Câmara aprova decreto que impede gestão Iris de cobrar “IPTU do puxadinho”

Após sessão conturbada e e tentativa de manobra da base, vereadores votaram decreto legislativo

Foto: Fernando Leite/ Jornal Opção

Após muita polêmica e uma tentativa de manobra da base do prefeito Iris Rezende (MDB), a Câmara Municipal de Goiânia aprovou, na manhã desta quinta-feira (1º/2), o projeto de decreto legislativo que susta os efeitos da instrução normativa da Secretaria Municipal de Finanças de maio de 2016 que autorizou os lançamentos adicionais de IPTU dos chamados “puxadinhos” com base em fotos aéreas.

Por unanimidade, os vereadores finalmente votaram o projeto do pevista Delegado Eduardo Prado, que chegou a ser adiado por três vezes no ano passado.
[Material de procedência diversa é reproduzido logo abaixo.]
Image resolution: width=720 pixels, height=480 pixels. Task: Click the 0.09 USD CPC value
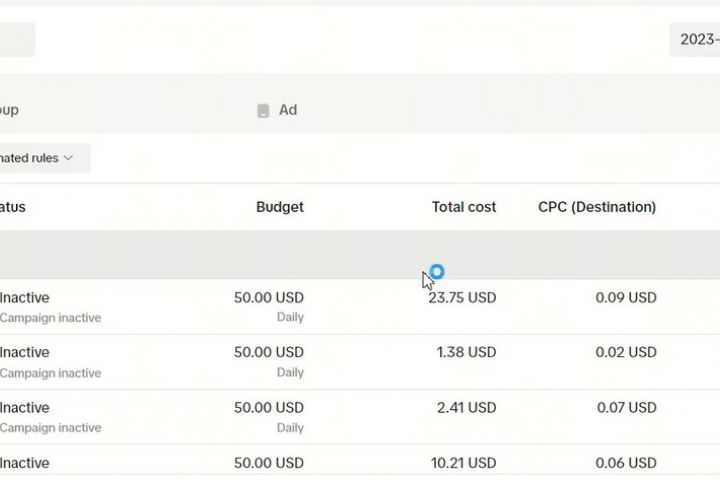(x=626, y=297)
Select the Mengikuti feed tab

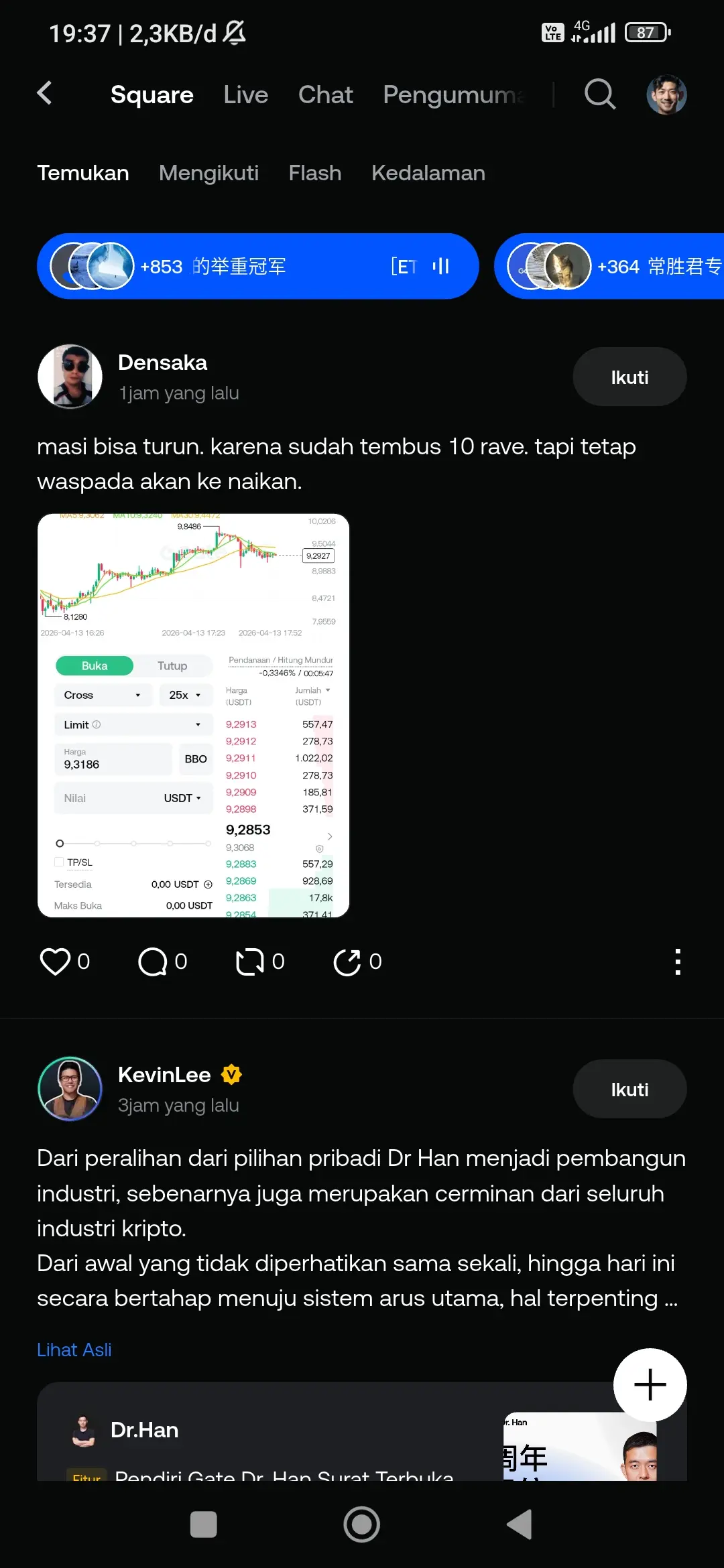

Dessa forma, a lei aprovada, após promulgada, mudará o modus operandi da Prefeitura de Goiânia, que atualmente usa unicamente de fotos aéreas digitais para aumentar o IPTU de contribuintes que teriam supostamente aumentado área de suas propriedades.

Histórico

Em maio de 2016, a gestão do então prefeito Paulo Garcia (PT) anunciou que cobraria a diferença de valor no IPTU do contribuinte que teria construído novos cômodos sem informar o poder público. A tarifa extra, apelidada de IPTU aéreo ou IPTU do puxadinho, teve como base um mapeamento feito durante seis meses por meio de drones. À época, estimativa da Secretaria de Planejamento e Habitação (Seplanh) dava conta de que quase 130 mil imóveis estariam irregulares.

Desta forma, moradores da capital foram cobrados por melhorias em seus imóveis sem que fosse verificado pessoalmente se estas obras tinham, de fato, ocorrido. Em alguns casos, tendas colocadas nos quintais aparecerem em imagens de satélite como se fossem “expansões nas construções”, gerando aumento no imposto.